The pre-compact hook always exits with code 0 to avoid blocking compaction. If memory extraction fails, the compaction still proceeds -- but a warning is logged to stderr.
log-event.py
Event: PreToolUse and PostToolUse -- fires around tool executions.
What it does:
- Reads the tool name and input from the hook payload
- Logs the event to
POST /api/hooks/eventswith timing data - If wrapping another hook, runs that hook and captures its exit code
- Records whether the action was blocked (exit code 2) and the reason
Matchers: Configured to fire on specific tool patterns:
| Event | Matcher | Triggers On |
|---|---|---|
PreToolUse | Edit|Write|NotebookEdit | File modifications |
PreToolUse | Bash | Shell commands |
PostToolUse | `` (empty) | All tool completions |
The empty matcher on PostToolUse means it fires for every tool call, providing complete analytics coverage.
Logged payload:
{
"eventType": "PreToolUse",
"toolName": "Bash",
"sessionId": "abc-123",
"projectDir": "/home/user/project",
"durationMs": 45,
"blocked": false,
"hookScript": "log-event.py"
}
session-end.py
Event: SessionEnd -- fires when a Claude session closes.

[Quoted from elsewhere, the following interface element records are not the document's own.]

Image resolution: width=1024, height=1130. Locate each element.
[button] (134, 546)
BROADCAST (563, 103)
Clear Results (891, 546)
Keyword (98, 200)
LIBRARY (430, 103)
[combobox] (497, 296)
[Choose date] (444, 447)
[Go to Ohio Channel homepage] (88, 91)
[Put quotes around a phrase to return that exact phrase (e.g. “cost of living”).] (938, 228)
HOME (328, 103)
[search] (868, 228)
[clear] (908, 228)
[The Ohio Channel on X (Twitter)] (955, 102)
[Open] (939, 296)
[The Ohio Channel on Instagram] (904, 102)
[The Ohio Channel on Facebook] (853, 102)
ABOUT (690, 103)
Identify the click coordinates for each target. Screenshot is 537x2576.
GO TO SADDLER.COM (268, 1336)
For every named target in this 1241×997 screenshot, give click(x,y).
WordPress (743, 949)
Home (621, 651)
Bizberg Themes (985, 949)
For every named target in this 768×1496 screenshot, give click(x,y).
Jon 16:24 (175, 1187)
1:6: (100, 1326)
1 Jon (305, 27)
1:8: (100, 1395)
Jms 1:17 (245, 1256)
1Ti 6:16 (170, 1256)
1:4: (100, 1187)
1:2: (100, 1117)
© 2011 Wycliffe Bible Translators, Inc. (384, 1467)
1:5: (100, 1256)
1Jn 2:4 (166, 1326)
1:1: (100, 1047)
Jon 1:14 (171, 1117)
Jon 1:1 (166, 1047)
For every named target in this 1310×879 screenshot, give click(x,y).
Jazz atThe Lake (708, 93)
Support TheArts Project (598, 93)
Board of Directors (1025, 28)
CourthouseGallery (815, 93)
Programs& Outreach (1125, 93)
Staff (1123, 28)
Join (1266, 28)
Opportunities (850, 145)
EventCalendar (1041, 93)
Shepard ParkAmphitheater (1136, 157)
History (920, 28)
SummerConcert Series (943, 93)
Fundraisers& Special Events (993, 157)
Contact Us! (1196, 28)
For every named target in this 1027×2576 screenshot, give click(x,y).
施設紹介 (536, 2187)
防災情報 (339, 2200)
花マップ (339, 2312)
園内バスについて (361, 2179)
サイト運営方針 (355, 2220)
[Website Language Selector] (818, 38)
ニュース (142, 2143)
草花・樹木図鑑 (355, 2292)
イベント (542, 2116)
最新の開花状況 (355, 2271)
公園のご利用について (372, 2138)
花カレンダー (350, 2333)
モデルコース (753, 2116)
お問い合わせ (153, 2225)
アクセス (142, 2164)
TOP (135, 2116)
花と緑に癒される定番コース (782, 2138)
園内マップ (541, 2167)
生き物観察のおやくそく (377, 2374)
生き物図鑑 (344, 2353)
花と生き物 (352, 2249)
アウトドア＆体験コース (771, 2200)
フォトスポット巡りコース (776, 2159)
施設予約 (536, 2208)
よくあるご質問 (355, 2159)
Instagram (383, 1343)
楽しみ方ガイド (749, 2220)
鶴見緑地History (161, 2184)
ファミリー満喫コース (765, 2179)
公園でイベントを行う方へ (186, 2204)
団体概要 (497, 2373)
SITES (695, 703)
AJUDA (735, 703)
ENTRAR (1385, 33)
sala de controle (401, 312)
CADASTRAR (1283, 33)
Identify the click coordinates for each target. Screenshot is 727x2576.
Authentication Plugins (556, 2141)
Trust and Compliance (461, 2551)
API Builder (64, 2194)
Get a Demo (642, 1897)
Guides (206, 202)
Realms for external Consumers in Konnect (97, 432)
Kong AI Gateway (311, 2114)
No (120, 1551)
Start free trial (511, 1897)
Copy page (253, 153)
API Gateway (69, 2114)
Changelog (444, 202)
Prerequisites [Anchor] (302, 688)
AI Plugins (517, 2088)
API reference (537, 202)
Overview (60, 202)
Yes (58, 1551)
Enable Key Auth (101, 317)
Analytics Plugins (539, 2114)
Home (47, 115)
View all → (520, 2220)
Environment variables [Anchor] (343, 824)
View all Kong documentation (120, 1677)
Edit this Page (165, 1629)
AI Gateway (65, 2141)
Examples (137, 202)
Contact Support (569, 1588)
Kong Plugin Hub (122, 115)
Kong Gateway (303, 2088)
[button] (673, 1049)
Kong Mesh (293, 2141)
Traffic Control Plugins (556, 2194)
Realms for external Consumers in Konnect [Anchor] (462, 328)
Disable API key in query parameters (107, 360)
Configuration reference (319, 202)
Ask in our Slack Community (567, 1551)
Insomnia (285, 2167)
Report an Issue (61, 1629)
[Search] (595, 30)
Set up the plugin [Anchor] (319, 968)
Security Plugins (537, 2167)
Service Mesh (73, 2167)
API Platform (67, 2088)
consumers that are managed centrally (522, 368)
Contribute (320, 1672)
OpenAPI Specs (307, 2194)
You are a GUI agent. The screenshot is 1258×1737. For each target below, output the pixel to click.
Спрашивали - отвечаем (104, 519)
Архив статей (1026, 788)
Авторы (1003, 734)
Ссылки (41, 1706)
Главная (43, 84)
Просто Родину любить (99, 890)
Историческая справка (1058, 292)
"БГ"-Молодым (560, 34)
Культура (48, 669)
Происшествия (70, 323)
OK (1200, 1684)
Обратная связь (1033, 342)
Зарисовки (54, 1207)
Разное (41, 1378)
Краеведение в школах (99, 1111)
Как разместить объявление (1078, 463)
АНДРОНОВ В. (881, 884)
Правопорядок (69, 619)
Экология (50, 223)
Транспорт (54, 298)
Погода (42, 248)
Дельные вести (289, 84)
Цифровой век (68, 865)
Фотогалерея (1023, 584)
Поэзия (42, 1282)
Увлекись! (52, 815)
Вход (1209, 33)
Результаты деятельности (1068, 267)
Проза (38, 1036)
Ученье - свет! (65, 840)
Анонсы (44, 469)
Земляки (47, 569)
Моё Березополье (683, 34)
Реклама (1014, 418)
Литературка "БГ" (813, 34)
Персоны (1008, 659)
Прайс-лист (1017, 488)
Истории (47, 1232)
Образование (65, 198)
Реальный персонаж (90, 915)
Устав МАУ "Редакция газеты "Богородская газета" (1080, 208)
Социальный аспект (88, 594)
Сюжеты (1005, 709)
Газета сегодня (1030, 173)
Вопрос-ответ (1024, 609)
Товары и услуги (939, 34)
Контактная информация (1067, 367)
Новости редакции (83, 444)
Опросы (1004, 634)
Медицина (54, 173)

What it does: Logs the session end event to the analytics API. This is a lightweight hook that records the session close for duration tracking and usage analytics.
Shared Hook Client
All hooks import from hooks/lib/hook_client.py, which provides three functions:
| Function | Purpose |
|---|---|
log_event(...) | POST to /api/hooks/events with event metadata |
extract_memories(...) | POST to /api/memory/extract with transcript data |
get_memory_context(...) | GET from /api/memory/context for session injection |
The client authenticates using the same .api-token file that skills use. It includes aggressive timeouts (2-5 second connect, 5-30 second max) to avoid blocking Claude if the API is slow. All failures are silent -- hooks log errors to stderr but never prevent Claude from operating.
# Every hook follows this pattern
from hook_client import log_event, read_stdin_json
def main():
hook_input = read_stdin_json()
log_event(event_type='EventName', event_data=hook_input, hook_script='name.py')
# ... event-specific logic
Exit Code Conventions
| Code | Meaning |
|---|---|
0 | Success -- allow the action to proceed |
1 | Error -- logged but does not block |
2 | Block -- prevents the tool action (used by guard hooks) |
The log-event.py wrapper preserves the exit code of any wrapped hook, so blocking behavior propagates correctly through the logging layer.